6. BERLIN: CITY OF STONES. Jason Lutes’s Berlin: City of Stones, Book One, (Drawn & Quarterly, $15.95, drawnandquarterly.com) collates the first eight of 24 installments of the Seattle-based comix artist’s epic, tender undertaking: a provisional topography of the German capitol at the onset of Nazi rule, painstakingly rendered in delicate pen strokes, lovingly embracing the quotidian disparate characters from many social strata, slipping through the lives and dreams of everyday souls in an incendiary time and redeeming them from history’s most banal clichés.
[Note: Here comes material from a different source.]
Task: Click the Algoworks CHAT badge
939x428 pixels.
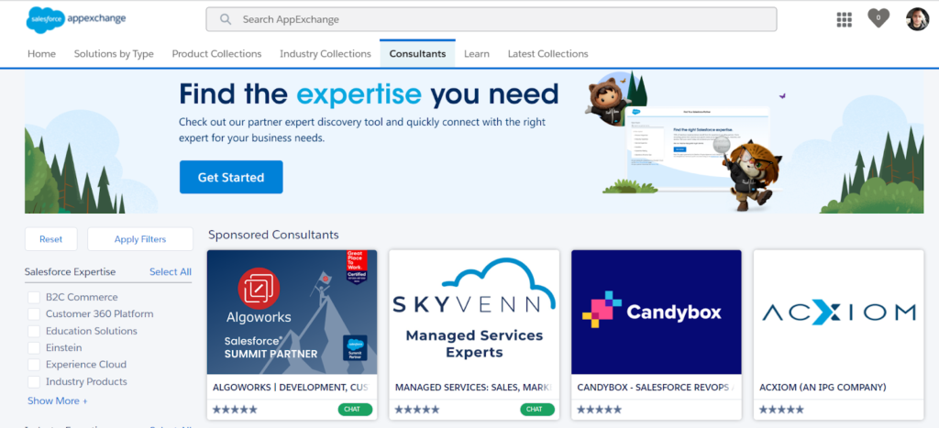Action: (x=354, y=410)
7. MAJESTIC. In a world in which the concept of privacy is subjected to its own digital relativism, gaming behemoth Electronic Arts this spring premieres the game of the future – or, perhaps, 1997. Loosely based on David Fincher’s The Game, Majestic is an online entertainment that, for $9.99 a month, takes players through a narrative adventure by bombarding them with e-mails, Instant Messages, faxes and even threatening telephone calls. Players can preset the game’s "adjustable realism settings" to make its communications clearly "game-like" or else, like the Michael Douglas film, of creepily indeterminate authenticity. For more on Majestic, visit Electronic Arts’s Web site (www.majestic.ea.com), which thoughtfully answers such questions as "Majestic will know a lot about me – is my personal information secure?" and "What if I’m nervous about getting threatening phone calls and mysterious faxes from the game? Can I turn it off?"

8. AESTHETIC NIHILISM. Follow a link from famed filmmaker Kenneth Anger’s Web site (kennethanger.com), or go directly to Aes-Nil Productions (holyterror.com/aesnihil), and delve into the "mass schizophrenic breakdown at the end of the second millenium A.D."